The IBC also requires certain actions to be taken only with the prior approval of the creditor committee, which according to Parveen Mahtani, Chief Legal Officer, Mahindra Life Space Developers, “maybe impractical and could risk slowing down the restructuring process”. “Also, there may be no difference in rights between overseas and domestic creditors. Essentially, the IBC should plug the loopholes to prevent opportunistic creditors from initiating proceedings,” says Mahtani.
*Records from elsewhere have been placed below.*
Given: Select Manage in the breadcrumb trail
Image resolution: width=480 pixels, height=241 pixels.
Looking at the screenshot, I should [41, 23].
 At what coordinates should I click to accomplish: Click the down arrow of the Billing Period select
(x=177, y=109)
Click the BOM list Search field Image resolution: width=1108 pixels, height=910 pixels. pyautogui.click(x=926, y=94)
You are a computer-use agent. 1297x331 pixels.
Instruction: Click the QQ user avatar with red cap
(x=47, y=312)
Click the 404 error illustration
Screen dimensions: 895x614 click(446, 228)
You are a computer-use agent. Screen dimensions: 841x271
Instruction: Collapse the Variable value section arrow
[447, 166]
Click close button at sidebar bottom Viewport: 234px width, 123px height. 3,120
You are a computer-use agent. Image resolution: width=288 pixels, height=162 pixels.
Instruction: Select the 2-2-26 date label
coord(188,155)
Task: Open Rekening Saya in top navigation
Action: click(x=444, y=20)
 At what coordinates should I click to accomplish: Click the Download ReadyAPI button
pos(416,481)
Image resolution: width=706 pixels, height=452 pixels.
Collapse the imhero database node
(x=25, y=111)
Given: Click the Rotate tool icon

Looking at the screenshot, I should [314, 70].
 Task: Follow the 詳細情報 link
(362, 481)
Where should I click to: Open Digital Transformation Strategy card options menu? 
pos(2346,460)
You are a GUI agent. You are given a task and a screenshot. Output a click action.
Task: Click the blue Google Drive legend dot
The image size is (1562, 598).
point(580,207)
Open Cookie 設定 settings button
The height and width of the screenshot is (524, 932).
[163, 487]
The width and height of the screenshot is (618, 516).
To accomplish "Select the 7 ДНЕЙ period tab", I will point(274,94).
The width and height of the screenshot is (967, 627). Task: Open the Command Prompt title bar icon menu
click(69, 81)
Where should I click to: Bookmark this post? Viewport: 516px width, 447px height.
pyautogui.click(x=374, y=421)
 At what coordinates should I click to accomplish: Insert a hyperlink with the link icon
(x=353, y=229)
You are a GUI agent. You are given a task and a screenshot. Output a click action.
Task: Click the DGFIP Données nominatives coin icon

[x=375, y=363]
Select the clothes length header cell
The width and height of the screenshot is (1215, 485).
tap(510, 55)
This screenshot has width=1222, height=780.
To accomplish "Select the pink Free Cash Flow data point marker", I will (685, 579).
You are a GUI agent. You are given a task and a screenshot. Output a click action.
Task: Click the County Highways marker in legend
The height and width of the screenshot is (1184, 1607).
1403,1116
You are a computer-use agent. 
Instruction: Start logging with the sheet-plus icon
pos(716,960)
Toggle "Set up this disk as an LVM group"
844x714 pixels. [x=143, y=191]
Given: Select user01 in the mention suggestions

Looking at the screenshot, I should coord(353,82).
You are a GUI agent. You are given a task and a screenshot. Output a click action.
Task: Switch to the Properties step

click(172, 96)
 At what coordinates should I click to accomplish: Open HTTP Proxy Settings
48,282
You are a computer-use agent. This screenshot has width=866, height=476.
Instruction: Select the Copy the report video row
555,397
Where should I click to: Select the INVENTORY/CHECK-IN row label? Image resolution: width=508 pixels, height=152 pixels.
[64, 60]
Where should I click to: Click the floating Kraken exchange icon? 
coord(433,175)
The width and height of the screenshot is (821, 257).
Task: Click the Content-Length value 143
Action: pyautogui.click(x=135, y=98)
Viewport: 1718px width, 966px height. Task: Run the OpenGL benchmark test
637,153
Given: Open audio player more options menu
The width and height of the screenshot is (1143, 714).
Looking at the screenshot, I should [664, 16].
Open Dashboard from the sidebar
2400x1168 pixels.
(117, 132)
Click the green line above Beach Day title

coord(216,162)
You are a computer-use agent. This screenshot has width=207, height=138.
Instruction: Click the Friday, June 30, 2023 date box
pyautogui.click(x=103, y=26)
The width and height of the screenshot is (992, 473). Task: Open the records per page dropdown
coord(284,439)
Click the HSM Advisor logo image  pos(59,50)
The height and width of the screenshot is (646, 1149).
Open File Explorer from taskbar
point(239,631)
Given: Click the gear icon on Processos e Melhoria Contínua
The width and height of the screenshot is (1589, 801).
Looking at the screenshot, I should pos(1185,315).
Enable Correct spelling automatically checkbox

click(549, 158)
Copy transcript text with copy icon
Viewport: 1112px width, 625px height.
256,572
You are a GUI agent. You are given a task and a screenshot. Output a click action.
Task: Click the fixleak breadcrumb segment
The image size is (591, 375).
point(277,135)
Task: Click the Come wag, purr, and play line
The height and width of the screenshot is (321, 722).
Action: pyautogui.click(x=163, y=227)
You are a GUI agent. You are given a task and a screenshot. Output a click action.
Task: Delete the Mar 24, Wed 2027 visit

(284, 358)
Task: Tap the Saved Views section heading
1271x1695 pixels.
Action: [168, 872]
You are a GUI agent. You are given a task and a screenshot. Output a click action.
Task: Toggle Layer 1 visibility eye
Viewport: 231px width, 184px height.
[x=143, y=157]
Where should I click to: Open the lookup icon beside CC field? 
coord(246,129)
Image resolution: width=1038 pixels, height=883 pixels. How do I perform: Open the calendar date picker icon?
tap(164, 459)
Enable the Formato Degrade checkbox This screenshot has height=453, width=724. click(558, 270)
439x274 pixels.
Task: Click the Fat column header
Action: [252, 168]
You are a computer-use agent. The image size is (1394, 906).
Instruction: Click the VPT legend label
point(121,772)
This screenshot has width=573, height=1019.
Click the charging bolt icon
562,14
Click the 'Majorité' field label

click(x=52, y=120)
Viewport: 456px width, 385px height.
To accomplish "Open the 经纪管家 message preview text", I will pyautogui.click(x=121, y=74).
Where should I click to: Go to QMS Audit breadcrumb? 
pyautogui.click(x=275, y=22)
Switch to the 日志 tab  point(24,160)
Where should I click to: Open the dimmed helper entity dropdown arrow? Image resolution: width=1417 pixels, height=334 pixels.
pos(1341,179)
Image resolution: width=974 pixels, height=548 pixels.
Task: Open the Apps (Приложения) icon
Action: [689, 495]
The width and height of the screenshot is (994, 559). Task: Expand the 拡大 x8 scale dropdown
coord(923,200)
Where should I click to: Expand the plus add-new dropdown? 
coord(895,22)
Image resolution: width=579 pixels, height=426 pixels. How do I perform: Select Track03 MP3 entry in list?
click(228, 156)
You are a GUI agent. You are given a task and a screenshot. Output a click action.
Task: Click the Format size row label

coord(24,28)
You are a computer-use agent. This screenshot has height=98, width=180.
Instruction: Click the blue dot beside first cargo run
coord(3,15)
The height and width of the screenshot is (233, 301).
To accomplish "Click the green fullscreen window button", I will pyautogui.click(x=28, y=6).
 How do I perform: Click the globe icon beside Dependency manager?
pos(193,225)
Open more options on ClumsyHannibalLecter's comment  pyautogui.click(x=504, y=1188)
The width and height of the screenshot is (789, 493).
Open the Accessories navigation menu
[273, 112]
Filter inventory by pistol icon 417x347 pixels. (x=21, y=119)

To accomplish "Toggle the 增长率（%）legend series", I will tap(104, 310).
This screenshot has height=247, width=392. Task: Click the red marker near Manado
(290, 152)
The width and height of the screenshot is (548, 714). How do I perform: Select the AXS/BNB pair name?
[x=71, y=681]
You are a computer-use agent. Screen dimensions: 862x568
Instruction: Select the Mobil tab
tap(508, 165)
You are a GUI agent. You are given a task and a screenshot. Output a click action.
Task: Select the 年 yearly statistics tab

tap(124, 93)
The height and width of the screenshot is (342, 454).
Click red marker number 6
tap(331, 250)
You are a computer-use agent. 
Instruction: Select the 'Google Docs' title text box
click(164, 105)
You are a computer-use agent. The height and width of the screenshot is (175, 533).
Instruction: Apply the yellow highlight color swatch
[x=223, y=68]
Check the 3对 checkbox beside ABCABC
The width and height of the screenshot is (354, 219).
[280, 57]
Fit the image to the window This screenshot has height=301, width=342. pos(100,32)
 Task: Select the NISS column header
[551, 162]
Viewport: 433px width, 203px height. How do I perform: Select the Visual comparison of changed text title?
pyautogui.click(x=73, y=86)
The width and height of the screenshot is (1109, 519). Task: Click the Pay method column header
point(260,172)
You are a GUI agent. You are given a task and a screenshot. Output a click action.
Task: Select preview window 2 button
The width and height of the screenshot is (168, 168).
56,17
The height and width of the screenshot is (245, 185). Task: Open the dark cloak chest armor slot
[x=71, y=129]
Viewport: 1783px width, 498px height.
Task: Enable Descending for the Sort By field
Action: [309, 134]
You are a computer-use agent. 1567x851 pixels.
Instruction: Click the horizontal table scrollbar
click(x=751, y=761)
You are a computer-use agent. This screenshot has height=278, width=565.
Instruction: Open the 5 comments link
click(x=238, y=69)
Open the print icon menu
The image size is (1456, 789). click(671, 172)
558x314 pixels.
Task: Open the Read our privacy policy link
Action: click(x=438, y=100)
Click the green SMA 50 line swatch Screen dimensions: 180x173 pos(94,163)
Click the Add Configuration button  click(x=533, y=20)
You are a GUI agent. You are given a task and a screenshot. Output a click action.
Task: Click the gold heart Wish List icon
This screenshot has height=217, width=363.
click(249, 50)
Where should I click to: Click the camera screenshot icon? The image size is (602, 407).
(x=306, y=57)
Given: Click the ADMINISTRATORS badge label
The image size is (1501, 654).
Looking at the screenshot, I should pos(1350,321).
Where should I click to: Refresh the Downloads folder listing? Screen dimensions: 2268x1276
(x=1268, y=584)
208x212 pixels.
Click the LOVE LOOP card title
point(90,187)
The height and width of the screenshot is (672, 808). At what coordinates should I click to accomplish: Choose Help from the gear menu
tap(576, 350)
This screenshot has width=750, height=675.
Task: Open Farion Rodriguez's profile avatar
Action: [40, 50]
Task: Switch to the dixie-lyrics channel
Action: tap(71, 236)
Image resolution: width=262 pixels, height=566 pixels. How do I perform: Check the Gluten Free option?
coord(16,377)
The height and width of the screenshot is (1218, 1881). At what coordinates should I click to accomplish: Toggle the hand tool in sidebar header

Vatsala Rai, Counsel at AZB Partners points to the conflict amongst government departments that should be resolved. “The objective to ensure discipline amongst creditors has been lost sight of by the government itself where different departments have taken different and conflicting stands, despite the clear mandate of the law doing away with the concept of priority of crown debts in favour of financial creditors (largely banks and financial institutions or FIs), thereby ensuring re-circulation of public monies lent by banks and FIs that is assisting credit growth. Examples: Department of Telecom and the Directorate of Enforcement,” says Rai.
The departments have sought to assert the old position of priority such as the tax departments for their tax claims, the Directorate of Enforcement for ostensible proceeds of crime (at times chasing the very banks on whose complaint the money laundering proceedings came about) or the Department of Telecom (despite agreeing to the fact that lenders can lend to telecom service providers against the license). “This has added to uncertainty in the resolution process resulting in the diminishing of value. Further, this has caused endless litigation and involved court time, not just within the machinery of IBC but also the High Courts, specialised tribunals and the Supreme Court,” says Rai.
Let’s hope the right steps are taken quickly to bolster the IBC and those of the tribunals who continue to do good work despite headwinds.